Repeat the listing exactly, line by line.
***** STUDY MATERIAL *****
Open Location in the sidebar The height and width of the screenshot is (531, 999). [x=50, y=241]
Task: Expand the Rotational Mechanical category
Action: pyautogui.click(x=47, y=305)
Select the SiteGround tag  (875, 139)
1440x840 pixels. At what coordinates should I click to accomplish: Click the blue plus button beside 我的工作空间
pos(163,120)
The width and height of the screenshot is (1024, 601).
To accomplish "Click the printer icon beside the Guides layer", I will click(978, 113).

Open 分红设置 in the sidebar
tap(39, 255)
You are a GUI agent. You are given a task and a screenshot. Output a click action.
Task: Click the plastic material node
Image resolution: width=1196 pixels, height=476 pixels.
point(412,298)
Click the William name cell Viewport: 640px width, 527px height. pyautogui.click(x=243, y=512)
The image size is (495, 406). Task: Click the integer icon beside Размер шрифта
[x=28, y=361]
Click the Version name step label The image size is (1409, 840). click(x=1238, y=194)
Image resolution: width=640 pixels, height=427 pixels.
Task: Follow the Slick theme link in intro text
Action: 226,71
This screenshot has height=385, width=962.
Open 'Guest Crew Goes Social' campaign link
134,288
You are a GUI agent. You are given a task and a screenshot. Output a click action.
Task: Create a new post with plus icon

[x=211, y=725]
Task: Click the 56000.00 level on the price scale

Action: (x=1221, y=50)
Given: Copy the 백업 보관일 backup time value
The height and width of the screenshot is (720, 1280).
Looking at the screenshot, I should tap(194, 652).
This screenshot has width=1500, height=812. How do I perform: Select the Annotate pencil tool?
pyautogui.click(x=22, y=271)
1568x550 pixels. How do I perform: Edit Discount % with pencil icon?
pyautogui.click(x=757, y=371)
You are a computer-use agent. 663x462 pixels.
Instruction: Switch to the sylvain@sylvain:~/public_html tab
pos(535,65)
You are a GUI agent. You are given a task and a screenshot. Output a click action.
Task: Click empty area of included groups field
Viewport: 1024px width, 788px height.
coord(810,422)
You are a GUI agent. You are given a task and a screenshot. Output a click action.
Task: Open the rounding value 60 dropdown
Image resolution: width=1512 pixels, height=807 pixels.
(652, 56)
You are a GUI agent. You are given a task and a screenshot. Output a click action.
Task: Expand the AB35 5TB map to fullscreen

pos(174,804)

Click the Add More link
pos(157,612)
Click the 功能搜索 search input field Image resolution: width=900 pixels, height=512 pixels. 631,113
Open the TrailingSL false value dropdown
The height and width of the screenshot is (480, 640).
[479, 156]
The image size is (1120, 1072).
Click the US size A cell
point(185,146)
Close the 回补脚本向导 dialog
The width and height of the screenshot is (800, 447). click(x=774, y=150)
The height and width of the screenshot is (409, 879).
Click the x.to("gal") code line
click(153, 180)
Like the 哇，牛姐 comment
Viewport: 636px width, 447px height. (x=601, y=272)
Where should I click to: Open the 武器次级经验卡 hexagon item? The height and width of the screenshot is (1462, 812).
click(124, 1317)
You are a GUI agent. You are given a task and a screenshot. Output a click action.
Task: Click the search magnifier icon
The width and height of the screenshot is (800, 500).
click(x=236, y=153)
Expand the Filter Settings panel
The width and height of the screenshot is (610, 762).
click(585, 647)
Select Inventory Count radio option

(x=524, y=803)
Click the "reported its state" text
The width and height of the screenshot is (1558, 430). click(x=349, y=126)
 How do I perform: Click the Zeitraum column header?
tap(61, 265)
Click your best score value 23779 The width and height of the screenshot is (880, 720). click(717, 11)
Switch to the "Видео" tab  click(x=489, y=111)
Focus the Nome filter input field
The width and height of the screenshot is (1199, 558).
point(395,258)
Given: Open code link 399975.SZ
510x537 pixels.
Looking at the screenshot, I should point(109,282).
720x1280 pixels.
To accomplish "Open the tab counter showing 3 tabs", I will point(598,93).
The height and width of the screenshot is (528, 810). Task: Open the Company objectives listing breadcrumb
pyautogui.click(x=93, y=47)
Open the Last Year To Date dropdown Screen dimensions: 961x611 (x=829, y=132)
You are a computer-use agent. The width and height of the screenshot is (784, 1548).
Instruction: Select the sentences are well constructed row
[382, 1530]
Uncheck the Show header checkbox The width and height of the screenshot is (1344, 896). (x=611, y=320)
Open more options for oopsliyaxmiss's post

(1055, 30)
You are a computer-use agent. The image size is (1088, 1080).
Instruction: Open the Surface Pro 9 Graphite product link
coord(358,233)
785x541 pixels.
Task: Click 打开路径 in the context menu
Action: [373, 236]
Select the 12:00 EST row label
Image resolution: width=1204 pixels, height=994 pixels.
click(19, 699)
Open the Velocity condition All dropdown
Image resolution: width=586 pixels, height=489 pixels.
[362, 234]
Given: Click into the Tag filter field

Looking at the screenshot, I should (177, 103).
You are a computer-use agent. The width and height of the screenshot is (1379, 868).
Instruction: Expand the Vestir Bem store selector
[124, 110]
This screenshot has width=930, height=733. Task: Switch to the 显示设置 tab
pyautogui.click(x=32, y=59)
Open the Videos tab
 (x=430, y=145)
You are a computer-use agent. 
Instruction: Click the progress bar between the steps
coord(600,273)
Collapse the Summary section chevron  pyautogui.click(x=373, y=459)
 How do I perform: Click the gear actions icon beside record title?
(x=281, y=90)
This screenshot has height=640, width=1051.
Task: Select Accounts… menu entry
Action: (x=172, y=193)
*****
_SOLUTION FOR THIS TASK:_
Open Location in the sidebar The height and width of the screenshot is (531, 999). [x=50, y=241]
Task: Expand the Rotational Mechanical category
Action: pyautogui.click(x=47, y=305)
Select the SiteGround tag  (875, 139)
1440x840 pixels. At what coordinates should I click to accomplish: Click the blue plus button beside 我的工作空间
pos(163,120)
The width and height of the screenshot is (1024, 601).
To accomplish "Click the printer icon beside the Guides layer", I will click(978, 113).

Open 分红设置 in the sidebar
tap(39, 255)
You are a GUI agent. You are given a task and a screenshot. Output a click action.
Task: Click the plastic material node
Image resolution: width=1196 pixels, height=476 pixels.
point(412,298)
Click the William name cell Viewport: 640px width, 527px height. pyautogui.click(x=243, y=512)
The image size is (495, 406). Task: Click the integer icon beside Размер шрифта
[x=28, y=361]
Click the Version name step label The image size is (1409, 840). click(x=1238, y=194)
Image resolution: width=640 pixels, height=427 pixels.
Task: Follow the Slick theme link in intro text
Action: 226,71
This screenshot has height=385, width=962.
Open 'Guest Crew Goes Social' campaign link
134,288
You are a GUI agent. You are given a task and a screenshot. Output a click action.
Task: Create a new post with plus icon

[x=211, y=725]
Task: Click the 56000.00 level on the price scale

Action: (x=1221, y=50)
Given: Copy the 백업 보관일 backup time value
The height and width of the screenshot is (720, 1280).
Looking at the screenshot, I should tap(194, 652).
This screenshot has width=1500, height=812. How do I perform: Select the Annotate pencil tool?
pyautogui.click(x=22, y=271)
1568x550 pixels. How do I perform: Edit Discount % with pencil icon?
pyautogui.click(x=757, y=371)
You are a computer-use agent. 663x462 pixels.
Instruction: Switch to the sylvain@sylvain:~/public_html tab
pos(535,65)
You are a GUI agent. You are given a task and a screenshot. Output a click action.
Task: Click empty area of included groups field
Viewport: 1024px width, 788px height.
coord(810,422)
You are a GUI agent. You are given a task and a screenshot. Output a click action.
Task: Open the rounding value 60 dropdown
Image resolution: width=1512 pixels, height=807 pixels.
(652, 56)
You are a GUI agent. You are given a task and a screenshot. Output a click action.
Task: Expand the AB35 5TB map to fullscreen

pos(174,804)

Click the Add More link
pos(157,612)
Click the 功能搜索 search input field Image resolution: width=900 pixels, height=512 pixels. 631,113
Open the TrailingSL false value dropdown
The height and width of the screenshot is (480, 640).
[479, 156]
The image size is (1120, 1072).
Click the US size A cell
point(185,146)
Close the 回补脚本向导 dialog
The width and height of the screenshot is (800, 447). click(x=774, y=150)
The height and width of the screenshot is (409, 879).
Click the x.to("gal") code line
click(153, 180)
Like the 哇，牛姐 comment
Viewport: 636px width, 447px height. (x=601, y=272)
Where should I click to: Open the 武器次级经验卡 hexagon item? The height and width of the screenshot is (1462, 812).
click(124, 1317)
You are a GUI agent. You are given a task and a screenshot. Output a click action.
Task: Click the search magnifier icon
The width and height of the screenshot is (800, 500).
click(x=236, y=153)
Expand the Filter Settings panel
The width and height of the screenshot is (610, 762).
click(585, 647)
Select Inventory Count radio option

(x=524, y=803)
Click the "reported its state" text
The width and height of the screenshot is (1558, 430). click(x=349, y=126)
 How do I perform: Click the Zeitraum column header?
tap(61, 265)
Click your best score value 23779 The width and height of the screenshot is (880, 720). click(717, 11)
Switch to the "Видео" tab  click(x=489, y=111)
Focus the Nome filter input field
The width and height of the screenshot is (1199, 558).
point(395,258)
Given: Open code link 399975.SZ
510x537 pixels.
Looking at the screenshot, I should point(109,282).
720x1280 pixels.
To accomplish "Open the tab counter showing 3 tabs", I will point(598,93).
The height and width of the screenshot is (528, 810). Task: Open the Company objectives listing breadcrumb
pyautogui.click(x=93, y=47)
Open the Last Year To Date dropdown Screen dimensions: 961x611 (x=829, y=132)
You are a computer-use agent. The width and height of the screenshot is (784, 1548).
Instruction: Select the sentences are well constructed row
[382, 1530]
Uncheck the Show header checkbox The width and height of the screenshot is (1344, 896). (x=611, y=320)
Open more options for oopsliyaxmiss's post

(1055, 30)
You are a computer-use agent. The image size is (1088, 1080).
Instruction: Open the Surface Pro 9 Graphite product link
coord(358,233)
785x541 pixels.
Task: Click 打开路径 in the context menu
Action: [373, 236]
Select the 12:00 EST row label
Image resolution: width=1204 pixels, height=994 pixels.
click(19, 699)
Open the Velocity condition All dropdown
Image resolution: width=586 pixels, height=489 pixels.
[362, 234]
Given: Click into the Tag filter field

Looking at the screenshot, I should (177, 103).
You are a computer-use agent. The width and height of the screenshot is (1379, 868).
Instruction: Expand the Vestir Bem store selector
[124, 110]
This screenshot has width=930, height=733. Task: Switch to the 显示设置 tab
pyautogui.click(x=32, y=59)
Open the Videos tab
 (x=430, y=145)
You are a computer-use agent. 
Instruction: Click the progress bar between the steps
coord(600,273)
Collapse the Summary section chevron  pyautogui.click(x=373, y=459)
 How do I perform: Click the gear actions icon beside record title?
(x=281, y=90)
This screenshot has height=640, width=1051.
Task: Select Accounts… menu entry
Action: (x=172, y=193)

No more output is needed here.